Passage for review Block Start

After installing the run of the mill patches today on a Windows Server 2008 (Running as an AD controller and Exchange 2007 Server) the machine came back up with "configuring updates stage 3 of 3 0% complete".
The machine had been kept reasonably up to date so this likely was caused by a very recent patch. At the leaste the following patches were installed:
KB973037
KB969947
KB973565
Restarting the server into safe mode and then subsequently rebooting (with no changes made) allowed the computer to restart and I can now log in normally.
However none of the critical services start; including but not limited to Exchange, DNS and Terminal Services (Obviously if DNS doesn't start other things will break). I am unable to run Internet Explorer but Chrome will work.
There are no meaningful errors in the event logs as to why services won't start.
Under KDC I have
The Key Distribution Center (KDC) cannot find a suitable certificate to use for smart card logons, or the KDC certificate could not be verified. Smart card logon may not function correctly if this problem is not resolved. To correct this problem, either verify the existing KDC certificate using certutil.exe or enroll for a new KDC certificate.
This is going to be an evil one to debug and I'm kinda hoping someone has encountered it and knows the answer off hand.
Thanks all.
Best Answer
This issue has now been resolved with the help of Microsoft tech support. It involved some registry changes on the part of them to svchost. It apparently is a known issue with vista/2k8 and solved in 2k8r2/win7.
More info to come, they promised to let me know more next week.

Passage for review Block End

◆ Exercise instructions:
- A) Reproduce the part of the server update thread that opens with the words containing "Under KDC I" and closes with "answer off hand.".
- B) Does the server update thread support each statement? Answer yes or no, with the deciding words quoted. (i) Booting into safe mode and then rebooting without changes let the user log in normally. (ii) The event logs showed a clear reason the services failed to start. (iii) Internet Explorer runs on the server but Chrome does not.
Rely on the server update thread alone.

Supplied material Block Start

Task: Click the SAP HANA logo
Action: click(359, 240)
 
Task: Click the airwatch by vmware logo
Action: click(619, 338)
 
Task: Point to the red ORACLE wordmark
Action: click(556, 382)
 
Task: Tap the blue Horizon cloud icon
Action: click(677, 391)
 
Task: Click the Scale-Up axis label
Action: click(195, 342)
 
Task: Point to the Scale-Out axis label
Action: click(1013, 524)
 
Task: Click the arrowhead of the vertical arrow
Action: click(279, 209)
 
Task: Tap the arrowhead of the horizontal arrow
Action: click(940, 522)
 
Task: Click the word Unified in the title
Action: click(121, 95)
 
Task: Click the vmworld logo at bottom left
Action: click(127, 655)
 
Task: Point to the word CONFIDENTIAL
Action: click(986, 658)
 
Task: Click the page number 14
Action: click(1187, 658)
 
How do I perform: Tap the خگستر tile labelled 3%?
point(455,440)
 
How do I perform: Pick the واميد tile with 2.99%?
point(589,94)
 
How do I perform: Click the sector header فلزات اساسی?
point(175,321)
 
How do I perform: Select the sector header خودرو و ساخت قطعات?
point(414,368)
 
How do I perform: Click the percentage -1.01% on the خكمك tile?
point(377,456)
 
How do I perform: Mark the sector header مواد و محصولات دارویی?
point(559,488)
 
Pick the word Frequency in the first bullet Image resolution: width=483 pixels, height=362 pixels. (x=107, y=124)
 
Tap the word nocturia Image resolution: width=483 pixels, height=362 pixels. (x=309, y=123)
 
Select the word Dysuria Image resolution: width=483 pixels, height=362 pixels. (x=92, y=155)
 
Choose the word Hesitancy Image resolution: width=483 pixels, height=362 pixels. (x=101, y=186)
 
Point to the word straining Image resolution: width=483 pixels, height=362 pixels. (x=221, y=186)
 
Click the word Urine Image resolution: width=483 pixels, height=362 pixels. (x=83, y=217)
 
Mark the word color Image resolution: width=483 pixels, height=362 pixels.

Supplied material Block End

◆ Responses for each task:
- A)
Under KDC I have
The Key Distribution Center (KDC) cannot find a suitable certificate to use for smart card logons, or the KDC certificate could not be verified. Smart card logon may not function correctly if this problem is not resolved. To correct this problem, either verify the existing KDC certificate using certutil.exe or enroll for a new KDC certificate.
This is going to be an evil one to debug and I'm kinda hoping someone has encountered it and knows the answer off hand.

- B)
(i) Yes: "Restarting the server into safe mode and then subsequently rebooting (with no changes made) allowed the computer to restart and I can now log in normally."
(ii) No: "There are no meaningful errors in the event logs as to why services won't start."
(iii) No: "I am unable to run Internet Explorer but Chrome will work."